As the digital ecosystem evolves, the focus must move beyond traditional SEO and hashtag-led discoverability towards a more advanced GEO approach. In this environment, content needs to be structured, credible, and context-rich enough to be surfaced and cited by AI-driven platforms.

This shift calls for stronger narrative architecture, authentic storytelling, and clear local relevance, supported by insights drawn from multi-country global studies. The emphasis is on evidence-based thought leadership turning robust data into insights that are meaningful within specific market contexts while remaining globally consistent.

By aligning earned and owned media with a disciplined keyword strategy and semantic depth, organisations can strengthen discoverability, credibility, and long-term engagement across both search engines and generative platforms.

Q: Which function within corporate communications is most susceptible to AI disruption content creation, crisis response, media relations, or reputation intelligence and why?
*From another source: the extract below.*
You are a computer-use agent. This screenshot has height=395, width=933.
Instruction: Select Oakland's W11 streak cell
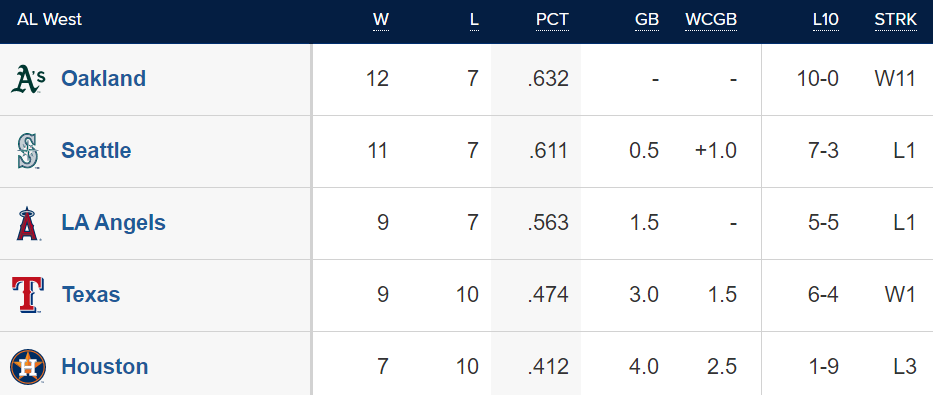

AI adoption is still at an early stage, especially in strategic communications. At its core, this function must remain human-led, grounded in judgment, contextual understanding, stakeholder sensitivity, and long-term brand responsibility. Strategy, narrative direction, risk assessment, and action planning require experience and accountability and these cannot be delegated to technology.

AI is best positioned as a capable assistant. It can improve speed, deepen analysis, and increase execution efficiency. With clear guardrails in place, it supports research, sharpens messaging, and accelerates output. However, it does not replace strategic thinking.

The model is straightforward: human leadership sets the direction and intent, while AI acts as an intelligent enabler enhancing precision, productivity, and scale without taking over decision-making.

Q: What new skills do communication teams need to remain relevant in an AI-first environment?

At Ipsos, we have formalised AI capability building through a mandatory, certification-based internal training programme. This ensures responsible adoption and consistent standards in how AI tools are used across teams.

As the discipline continues to evolve, there is also a case for industry-wide capability development. Bodies such as the Public Relations and Communications Association of India could consider introducing a structured AI certification for communications professionals, developed in partnership with a leading university. While many academic institutions now offer AI modules, most are broad and technically focused.

Strategic communications requires a more specialised curriculum, one that addresses governance, ethics, crisis simulation, stakeholder engagement, content strategy, and reputation management within an AI-enabled environment. Building this capability at an industry level will help ensure that AI adoption remains responsible, relevant, and aligned with the realities of the profession.

Q: Looking ahead five years, how do you envision AI transforming the structure, skillsets, and influence of corporate communications within organisations?

The future of AI in communications will be shaped by greater operational efficiency, stronger analytics, and faster execution. Automation and intelligent tools will streamline content creation, monitoring, and insight generation, allowing teams to work with more speed and precision.

At the same time, human judgment will remain central. Strategy, ethical oversight, contextual awareness, and stakeholder management will continue to guide communications at a leadership level. AI can strengthen capability and improve output, but direction, accountability, and narrative control will remain firmly human-led.